California Crack Up: How reform broke the golden state and how we can fix it by Joe Mathews and Mark Paul. UC Press, Pub. 224 pp. Paper. ISBN: 978-0-520-26656-8
This is perhaps the best description of the problems and controversies facing California that has appeared in the last five years.
Authors Mathews and Paul are long time observers of state government and journalists that have covered state politics for years. They have hit many nails on the head in this book—some of which are well known while others are more subtle. What they conclude is that California is virtually ungovernable at present due to a combination of several disasters: Prop. 13, gridlock caused in part by Initiatives, attaining a supermajority vote on taxation bills and term limits.
California wasn’t always in hock—we had a surplus, growth, first rate education system and exported culture by the carload everywhere. That changed because over time, Californians assumed that they could have more and more—and not pay for it. Tough law and order laws increased prison populations but added little money to state coffers to pay for the increases. Tax cuts made this worse. By terming career politicians out of office, compromise over governmental matters evaporated and capable people didn’t remain on the job long enough to leave a mark. The authors argue that democracy in California is broken—and that to fix it, we need to create a state Constitution that works, unlike the one we have now that is a patchwork of tissues that few can even read because it’s too thick.

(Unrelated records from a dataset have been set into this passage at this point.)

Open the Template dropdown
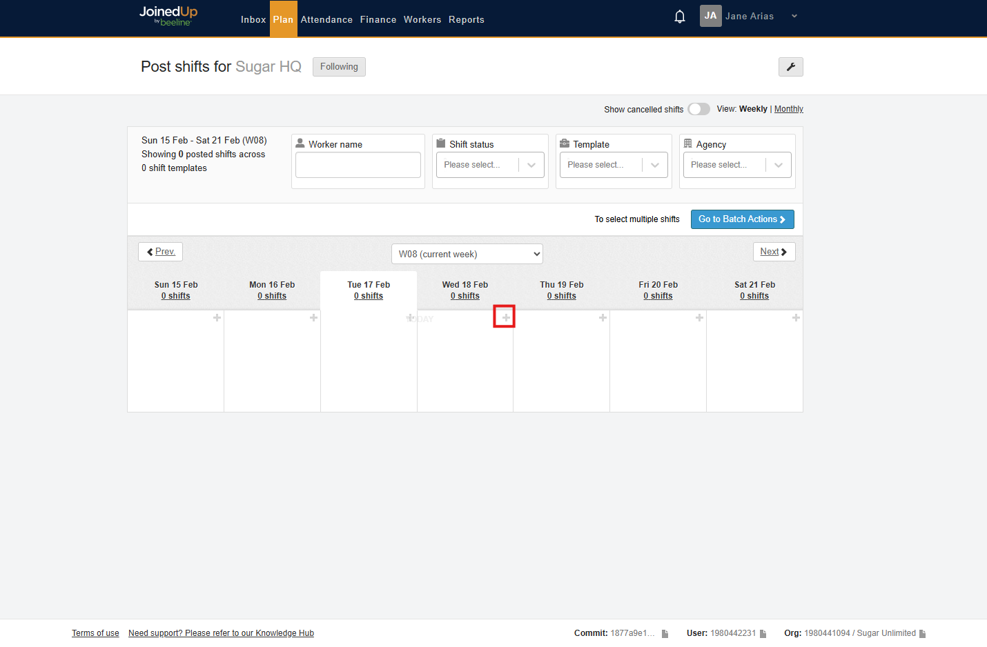Image resolution: width=987 pixels, height=647 pixels. click(x=614, y=165)
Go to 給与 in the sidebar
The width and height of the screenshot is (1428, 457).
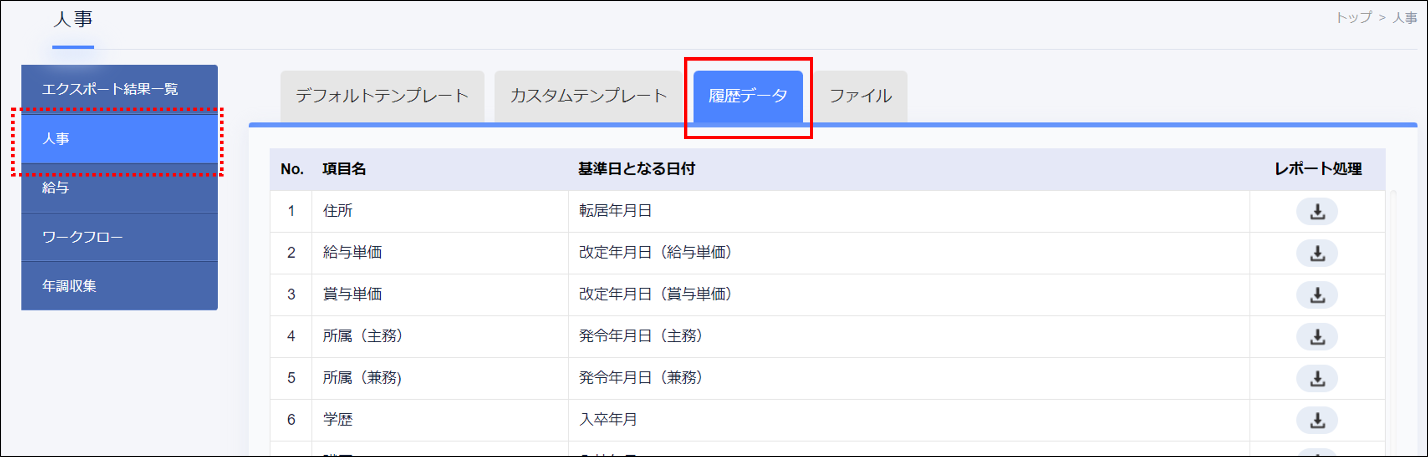coord(119,188)
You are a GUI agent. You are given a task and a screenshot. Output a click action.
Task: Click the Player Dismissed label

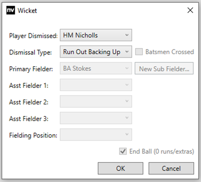click(34, 36)
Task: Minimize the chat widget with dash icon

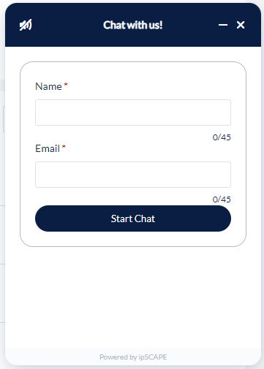Action: pyautogui.click(x=223, y=25)
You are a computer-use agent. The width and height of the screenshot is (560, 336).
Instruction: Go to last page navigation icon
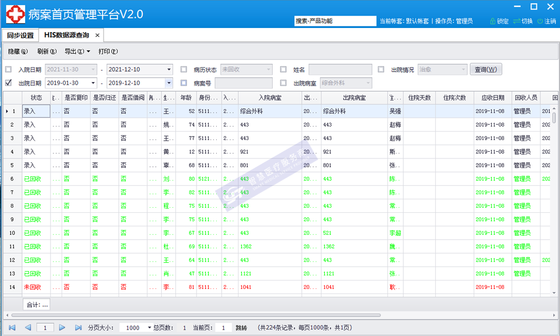(x=77, y=328)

The book is a fast read and rings true throughout every page. Pleasantly nonpartisan, it dumps on Democrats and Republicans fairly equally and gives significant blame to the folks who keep electing them. Best of all, it offers a clear and attractive argument for better ways to practice democracy—including changing the ways primaries work that would allow for third parties to achieve at least equal footing, if not prominence.

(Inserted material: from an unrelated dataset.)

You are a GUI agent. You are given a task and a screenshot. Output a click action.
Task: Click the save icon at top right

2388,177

California has always been a bellwether for the United States and often presages what will happen to the rest of the nation that follows our lead whether willingly or not. Mathews and Paul argue successfully for a real new deal that would sweep away the deadwood of old and replace it with something that could be, if not perfect, at least functional, which they say would be an improvement over what we have now. It’s a scary though ultimately attractive argument that is worth analysis. Read it today.